__WORK INSTRUCTIONS__
Search the entries for the word "computer". Copy every line that holds it.

__DATA FOR PROCESSING__
>>>
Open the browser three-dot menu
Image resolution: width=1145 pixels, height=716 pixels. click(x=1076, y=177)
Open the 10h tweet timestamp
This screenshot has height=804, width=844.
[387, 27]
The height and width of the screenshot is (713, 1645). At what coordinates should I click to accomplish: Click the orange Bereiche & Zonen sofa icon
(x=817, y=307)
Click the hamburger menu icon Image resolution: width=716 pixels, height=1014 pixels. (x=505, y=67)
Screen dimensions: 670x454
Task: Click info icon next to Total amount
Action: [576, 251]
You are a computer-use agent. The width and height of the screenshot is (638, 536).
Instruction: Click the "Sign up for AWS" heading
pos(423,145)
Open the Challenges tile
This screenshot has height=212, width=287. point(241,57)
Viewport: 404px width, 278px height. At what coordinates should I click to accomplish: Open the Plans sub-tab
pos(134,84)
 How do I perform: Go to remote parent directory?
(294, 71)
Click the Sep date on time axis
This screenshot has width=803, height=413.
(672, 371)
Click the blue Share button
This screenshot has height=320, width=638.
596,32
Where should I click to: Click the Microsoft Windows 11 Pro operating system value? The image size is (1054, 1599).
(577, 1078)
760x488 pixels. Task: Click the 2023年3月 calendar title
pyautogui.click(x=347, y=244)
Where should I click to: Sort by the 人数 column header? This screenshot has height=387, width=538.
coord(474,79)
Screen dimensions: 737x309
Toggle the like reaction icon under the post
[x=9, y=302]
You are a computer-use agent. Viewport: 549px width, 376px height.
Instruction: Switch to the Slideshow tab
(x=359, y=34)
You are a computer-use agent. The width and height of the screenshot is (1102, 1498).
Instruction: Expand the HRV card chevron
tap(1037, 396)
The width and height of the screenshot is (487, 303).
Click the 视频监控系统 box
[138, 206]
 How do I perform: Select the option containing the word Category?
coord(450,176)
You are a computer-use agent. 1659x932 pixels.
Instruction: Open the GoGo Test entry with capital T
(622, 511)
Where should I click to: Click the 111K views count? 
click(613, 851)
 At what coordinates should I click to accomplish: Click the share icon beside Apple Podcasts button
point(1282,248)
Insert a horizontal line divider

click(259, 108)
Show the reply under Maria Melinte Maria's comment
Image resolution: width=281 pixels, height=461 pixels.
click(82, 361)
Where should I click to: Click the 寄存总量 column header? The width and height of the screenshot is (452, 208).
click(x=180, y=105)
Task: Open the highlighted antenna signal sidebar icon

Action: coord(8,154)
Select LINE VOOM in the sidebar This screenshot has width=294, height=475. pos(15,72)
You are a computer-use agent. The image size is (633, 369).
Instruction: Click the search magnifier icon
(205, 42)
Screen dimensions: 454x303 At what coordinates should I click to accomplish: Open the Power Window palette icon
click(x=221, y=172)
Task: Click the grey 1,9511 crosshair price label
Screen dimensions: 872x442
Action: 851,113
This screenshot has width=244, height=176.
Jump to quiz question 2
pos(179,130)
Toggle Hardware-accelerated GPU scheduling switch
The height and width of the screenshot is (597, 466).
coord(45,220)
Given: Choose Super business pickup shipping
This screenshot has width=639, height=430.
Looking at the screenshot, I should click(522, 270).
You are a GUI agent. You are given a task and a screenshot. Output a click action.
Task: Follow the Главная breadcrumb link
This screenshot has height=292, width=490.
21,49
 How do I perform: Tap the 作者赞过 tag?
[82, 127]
<<<
__YOUR RESPONSE__
You are a computer-use agent. The width and height of the screenshot is (638, 536).
You are a computer-use agent. Viewport: 549px width, 376px height.
You are a computer-use agent. The width and height of the screenshot is (1102, 1498).
You are a computer-use agent. 1659x932 pixels.
You are a computer-use agent. The image size is (633, 369).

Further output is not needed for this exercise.